RECORDS FOR THE EXERCISE ▸
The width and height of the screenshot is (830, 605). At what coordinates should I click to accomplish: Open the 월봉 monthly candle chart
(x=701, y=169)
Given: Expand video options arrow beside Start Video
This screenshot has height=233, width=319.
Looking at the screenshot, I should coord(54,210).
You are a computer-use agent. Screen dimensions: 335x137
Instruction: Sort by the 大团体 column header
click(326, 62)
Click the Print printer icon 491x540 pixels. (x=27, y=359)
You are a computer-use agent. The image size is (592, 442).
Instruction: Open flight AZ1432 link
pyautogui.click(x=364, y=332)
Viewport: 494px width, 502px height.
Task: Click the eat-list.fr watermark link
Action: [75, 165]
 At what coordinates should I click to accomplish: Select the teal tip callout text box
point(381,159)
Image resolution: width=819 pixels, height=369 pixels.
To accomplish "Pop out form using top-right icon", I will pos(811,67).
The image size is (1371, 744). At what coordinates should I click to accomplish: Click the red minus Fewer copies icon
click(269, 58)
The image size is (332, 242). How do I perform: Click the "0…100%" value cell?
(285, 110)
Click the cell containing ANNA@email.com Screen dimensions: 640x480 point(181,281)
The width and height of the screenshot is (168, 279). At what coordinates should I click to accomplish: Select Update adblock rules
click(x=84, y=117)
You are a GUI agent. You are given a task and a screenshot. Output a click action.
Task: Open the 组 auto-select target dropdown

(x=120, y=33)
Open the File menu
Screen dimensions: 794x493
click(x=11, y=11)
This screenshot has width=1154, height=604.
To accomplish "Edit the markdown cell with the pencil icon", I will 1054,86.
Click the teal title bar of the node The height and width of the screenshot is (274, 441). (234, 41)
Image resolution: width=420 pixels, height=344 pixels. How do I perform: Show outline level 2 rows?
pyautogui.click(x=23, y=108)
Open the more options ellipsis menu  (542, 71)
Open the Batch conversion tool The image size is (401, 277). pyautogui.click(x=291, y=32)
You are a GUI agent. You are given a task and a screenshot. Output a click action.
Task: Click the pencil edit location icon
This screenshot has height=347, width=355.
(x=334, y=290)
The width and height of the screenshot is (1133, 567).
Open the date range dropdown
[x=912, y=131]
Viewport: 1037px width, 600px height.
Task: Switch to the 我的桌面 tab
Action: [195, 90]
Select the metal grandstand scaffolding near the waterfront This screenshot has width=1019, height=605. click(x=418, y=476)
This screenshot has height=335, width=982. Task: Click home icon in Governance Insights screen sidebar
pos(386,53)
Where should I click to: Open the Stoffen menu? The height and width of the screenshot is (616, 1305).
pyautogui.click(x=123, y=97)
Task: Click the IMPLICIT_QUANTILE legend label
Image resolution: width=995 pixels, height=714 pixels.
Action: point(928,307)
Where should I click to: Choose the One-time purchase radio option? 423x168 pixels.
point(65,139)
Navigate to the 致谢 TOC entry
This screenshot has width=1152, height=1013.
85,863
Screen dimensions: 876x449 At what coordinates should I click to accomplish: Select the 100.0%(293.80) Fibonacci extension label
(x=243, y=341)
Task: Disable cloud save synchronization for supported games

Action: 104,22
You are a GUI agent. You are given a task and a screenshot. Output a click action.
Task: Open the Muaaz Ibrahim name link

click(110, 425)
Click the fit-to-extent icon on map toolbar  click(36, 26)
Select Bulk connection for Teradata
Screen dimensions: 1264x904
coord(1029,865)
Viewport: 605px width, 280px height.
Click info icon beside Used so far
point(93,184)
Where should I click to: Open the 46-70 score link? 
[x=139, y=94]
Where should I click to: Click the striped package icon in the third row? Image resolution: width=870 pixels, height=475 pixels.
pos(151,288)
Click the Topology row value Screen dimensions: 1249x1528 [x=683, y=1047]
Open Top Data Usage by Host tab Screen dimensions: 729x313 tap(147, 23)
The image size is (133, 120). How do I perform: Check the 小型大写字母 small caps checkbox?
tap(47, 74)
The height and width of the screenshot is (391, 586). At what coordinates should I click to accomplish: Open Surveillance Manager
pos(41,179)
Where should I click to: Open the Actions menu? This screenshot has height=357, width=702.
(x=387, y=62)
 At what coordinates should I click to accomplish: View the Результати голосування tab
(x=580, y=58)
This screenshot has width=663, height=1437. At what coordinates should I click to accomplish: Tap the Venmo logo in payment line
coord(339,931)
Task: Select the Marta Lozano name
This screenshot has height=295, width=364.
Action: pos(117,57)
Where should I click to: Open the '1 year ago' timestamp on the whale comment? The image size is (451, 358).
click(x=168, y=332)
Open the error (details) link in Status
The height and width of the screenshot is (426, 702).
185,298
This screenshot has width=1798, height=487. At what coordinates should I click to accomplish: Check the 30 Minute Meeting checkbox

WHAT IS REQUIRED ▸ Whenever the word "options" occurs in a line above, copy that line.

OUTPUT ▸
Given: Expand video options arrow beside Start Video
Open the more options ellipsis menu  (542, 71)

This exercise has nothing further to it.